Not that I expected to good at much of anything at the time. I was a pale, clumsy child who didn't show much aptitude for anything that required skill. Especially sports, despite trying several. The dreaded gym class would often mean playing yet another sport I had no ability at, and all while the better players yelled at me to just pass them the ball, already.

It's hard to get any better at a sport with everyone screaming at you to hand off the ball without thinking, isn't it? How are you supposed to get any better if you don't have any time to practice? To play without everyone piling on you because THE TEAM NEEDS TO WIN AT ANY COST? So, sports kind of stressed me out, and I wanted nothing to do with them.

I was the cliché nerd. Except I wasn't any good at video games, either.

These games had been built to resist being beaten, though, so it only makes sense. Coming off of the arcade era, where games made bank based on how many coins you had to sink into them to win, home consoles hadn't really figured out that they didn't have to play that way. Developers were used to creating mountains of challenge for players to climb, and if you didn't have what it took, don't expect much in the way of help. Maybe a cheat code or two, but those would only get you so far.

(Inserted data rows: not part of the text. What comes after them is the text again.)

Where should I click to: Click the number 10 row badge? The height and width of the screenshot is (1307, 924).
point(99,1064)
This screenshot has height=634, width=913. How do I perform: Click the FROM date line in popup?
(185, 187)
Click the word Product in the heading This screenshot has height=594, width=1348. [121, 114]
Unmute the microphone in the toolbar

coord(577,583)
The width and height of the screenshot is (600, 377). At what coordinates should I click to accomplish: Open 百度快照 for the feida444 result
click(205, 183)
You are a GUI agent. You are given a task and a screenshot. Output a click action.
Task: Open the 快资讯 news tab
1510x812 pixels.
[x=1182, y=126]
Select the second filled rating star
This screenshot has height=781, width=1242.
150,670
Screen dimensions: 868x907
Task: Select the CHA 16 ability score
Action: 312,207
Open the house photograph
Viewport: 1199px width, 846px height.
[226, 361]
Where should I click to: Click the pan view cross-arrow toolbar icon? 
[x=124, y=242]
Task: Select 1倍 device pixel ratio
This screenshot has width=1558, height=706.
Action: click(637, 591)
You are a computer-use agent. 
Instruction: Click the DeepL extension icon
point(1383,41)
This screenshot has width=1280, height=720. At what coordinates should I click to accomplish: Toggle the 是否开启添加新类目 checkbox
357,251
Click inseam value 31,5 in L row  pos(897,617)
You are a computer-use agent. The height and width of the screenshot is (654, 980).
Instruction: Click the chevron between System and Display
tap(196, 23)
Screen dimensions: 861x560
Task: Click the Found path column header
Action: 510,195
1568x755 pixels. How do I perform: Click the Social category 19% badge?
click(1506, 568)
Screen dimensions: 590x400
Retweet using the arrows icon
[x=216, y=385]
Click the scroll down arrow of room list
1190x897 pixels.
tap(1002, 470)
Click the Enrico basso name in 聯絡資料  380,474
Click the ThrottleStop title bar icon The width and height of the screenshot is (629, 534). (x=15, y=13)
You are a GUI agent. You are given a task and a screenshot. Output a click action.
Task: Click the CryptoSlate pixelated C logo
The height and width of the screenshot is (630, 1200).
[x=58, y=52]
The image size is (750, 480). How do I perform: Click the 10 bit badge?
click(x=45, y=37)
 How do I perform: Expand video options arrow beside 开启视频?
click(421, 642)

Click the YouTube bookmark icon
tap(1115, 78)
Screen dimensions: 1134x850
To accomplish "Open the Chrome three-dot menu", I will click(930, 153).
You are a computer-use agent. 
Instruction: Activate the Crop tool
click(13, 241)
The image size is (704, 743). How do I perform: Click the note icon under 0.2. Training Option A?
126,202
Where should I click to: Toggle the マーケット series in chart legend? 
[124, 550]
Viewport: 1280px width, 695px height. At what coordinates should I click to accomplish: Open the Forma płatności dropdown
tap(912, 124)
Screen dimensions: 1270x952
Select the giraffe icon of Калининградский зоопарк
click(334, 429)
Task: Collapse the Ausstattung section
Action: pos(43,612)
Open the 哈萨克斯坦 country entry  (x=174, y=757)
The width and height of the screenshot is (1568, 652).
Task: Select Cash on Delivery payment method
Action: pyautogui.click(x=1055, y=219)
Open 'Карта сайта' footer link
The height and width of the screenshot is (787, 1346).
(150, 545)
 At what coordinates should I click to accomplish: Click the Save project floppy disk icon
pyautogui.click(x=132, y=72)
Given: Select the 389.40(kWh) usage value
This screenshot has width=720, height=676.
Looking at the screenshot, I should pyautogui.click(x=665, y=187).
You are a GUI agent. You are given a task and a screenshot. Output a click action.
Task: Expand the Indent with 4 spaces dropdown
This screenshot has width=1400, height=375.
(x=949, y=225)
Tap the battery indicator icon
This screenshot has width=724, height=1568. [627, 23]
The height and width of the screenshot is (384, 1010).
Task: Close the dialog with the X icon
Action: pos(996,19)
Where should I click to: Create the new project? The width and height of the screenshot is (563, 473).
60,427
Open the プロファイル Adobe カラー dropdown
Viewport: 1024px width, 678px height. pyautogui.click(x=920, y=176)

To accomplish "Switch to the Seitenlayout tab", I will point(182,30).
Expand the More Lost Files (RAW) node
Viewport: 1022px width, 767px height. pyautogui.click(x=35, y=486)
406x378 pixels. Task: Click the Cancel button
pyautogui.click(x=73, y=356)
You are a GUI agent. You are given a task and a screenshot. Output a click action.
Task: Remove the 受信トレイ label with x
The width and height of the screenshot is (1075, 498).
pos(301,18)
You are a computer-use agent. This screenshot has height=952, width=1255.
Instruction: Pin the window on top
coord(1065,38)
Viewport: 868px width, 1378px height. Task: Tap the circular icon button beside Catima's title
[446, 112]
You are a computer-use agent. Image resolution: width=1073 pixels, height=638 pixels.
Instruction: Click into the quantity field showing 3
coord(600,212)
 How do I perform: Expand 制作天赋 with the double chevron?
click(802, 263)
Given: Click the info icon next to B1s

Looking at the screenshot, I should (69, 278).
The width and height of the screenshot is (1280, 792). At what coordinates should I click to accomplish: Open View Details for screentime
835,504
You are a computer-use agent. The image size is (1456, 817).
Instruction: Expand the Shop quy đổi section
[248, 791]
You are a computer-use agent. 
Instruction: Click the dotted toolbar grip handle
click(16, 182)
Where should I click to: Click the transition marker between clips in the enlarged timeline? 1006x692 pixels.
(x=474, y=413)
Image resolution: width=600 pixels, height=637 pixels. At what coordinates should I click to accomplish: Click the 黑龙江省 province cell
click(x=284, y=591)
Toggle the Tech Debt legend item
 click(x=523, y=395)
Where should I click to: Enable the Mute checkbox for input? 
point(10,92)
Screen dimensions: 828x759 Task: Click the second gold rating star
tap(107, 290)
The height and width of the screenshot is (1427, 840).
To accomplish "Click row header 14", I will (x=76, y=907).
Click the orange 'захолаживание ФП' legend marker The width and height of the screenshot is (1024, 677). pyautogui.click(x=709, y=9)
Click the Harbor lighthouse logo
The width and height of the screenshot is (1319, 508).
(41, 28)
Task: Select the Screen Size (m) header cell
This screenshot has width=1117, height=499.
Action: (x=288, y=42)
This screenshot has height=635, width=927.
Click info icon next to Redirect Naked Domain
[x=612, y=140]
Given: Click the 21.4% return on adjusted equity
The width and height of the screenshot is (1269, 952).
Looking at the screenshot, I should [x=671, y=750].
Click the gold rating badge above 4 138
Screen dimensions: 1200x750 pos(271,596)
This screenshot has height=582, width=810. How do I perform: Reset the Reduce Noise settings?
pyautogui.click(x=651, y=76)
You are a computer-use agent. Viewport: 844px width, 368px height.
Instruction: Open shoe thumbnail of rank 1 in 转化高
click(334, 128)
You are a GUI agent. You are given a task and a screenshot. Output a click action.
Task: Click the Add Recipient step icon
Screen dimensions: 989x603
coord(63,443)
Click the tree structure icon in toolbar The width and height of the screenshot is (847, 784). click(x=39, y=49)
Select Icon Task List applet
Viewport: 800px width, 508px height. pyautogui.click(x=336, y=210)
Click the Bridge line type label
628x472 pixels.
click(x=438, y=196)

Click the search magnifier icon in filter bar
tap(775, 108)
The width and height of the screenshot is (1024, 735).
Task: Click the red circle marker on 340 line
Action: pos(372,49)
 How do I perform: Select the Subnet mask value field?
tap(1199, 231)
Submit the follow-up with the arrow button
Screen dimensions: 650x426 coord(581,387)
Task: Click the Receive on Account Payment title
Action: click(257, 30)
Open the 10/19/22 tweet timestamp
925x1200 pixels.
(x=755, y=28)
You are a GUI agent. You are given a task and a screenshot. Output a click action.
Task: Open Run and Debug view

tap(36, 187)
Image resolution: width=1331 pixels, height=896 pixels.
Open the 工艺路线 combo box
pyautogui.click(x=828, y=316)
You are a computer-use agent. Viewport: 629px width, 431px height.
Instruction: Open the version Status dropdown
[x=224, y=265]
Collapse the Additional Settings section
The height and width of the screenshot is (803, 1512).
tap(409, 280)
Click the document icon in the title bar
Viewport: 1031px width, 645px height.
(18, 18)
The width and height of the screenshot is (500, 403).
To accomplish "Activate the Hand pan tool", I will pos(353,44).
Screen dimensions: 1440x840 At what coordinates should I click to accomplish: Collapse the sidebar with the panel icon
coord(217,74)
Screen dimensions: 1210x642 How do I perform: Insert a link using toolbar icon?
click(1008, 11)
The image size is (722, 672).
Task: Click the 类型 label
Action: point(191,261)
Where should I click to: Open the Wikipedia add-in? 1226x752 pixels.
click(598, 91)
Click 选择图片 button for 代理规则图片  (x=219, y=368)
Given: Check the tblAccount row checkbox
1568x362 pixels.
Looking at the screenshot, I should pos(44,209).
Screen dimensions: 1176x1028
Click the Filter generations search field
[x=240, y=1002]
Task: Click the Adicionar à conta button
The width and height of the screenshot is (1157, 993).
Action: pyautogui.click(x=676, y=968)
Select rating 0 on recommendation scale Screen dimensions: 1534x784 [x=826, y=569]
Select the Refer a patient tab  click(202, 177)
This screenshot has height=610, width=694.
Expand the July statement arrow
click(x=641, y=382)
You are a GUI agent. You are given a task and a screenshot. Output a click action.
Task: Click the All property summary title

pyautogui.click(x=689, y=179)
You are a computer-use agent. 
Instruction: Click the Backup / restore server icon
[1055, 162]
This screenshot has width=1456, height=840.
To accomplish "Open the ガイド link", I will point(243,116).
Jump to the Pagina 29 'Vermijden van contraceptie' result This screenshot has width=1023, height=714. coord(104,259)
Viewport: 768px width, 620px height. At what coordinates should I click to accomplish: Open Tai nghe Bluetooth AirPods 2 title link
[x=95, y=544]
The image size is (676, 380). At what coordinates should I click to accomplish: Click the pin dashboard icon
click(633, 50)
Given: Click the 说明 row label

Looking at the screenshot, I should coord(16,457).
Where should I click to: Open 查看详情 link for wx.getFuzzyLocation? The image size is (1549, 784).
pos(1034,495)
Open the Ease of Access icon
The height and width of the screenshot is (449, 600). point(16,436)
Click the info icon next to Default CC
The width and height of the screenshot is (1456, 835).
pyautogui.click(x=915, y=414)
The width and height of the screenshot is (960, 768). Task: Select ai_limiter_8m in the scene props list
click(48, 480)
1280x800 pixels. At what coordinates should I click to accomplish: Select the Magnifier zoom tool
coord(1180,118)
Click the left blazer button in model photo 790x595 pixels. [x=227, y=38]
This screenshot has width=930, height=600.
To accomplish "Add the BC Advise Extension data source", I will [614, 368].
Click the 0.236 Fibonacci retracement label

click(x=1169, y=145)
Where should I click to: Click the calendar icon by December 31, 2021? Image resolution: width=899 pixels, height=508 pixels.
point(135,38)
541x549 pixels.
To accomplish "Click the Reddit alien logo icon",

As an uncoordinated kid with lousy reflexes, I was far from the type of person who was likely to finish any of these games. And it's not like I was able to practice much, either, as once these games got hard, I tended to die in a hurry, then find myself back at the start. I'd get pretty good at those first few stages, but anything further was just a dream. Honestly, at the time, sports and games were starting to feel an awful lot alike.

I loved Nintendo Power during this period of my life for this reason, I think. After grabbing a few dozen issues off of some dude at a yard sale for ten cents each (and lugging them home in two huge bags that dangled from my bike's handlebars), I would read up on games, poring over the maps and tips. I got to live through beating these games in a way through these issues, with the maps unveiling those secret places I didn't think my skills would ever take me to.

Those issues were a kind of travelogue for me – a means to visit the exciting, dangerous digital places my own hands weren't able to take me to. I still derived a lot of joy from visiting them in that way, too. But I did always dream that I'd be able to see those levels for myself one day.

So, when my birthday rolled around and I found myself with a small, square gift in my hands, I was excited, but not too much. I thought I'd get through a few levels of Kirby's Dream Land and that would be it.

I wasn't expecting a game that would change my life.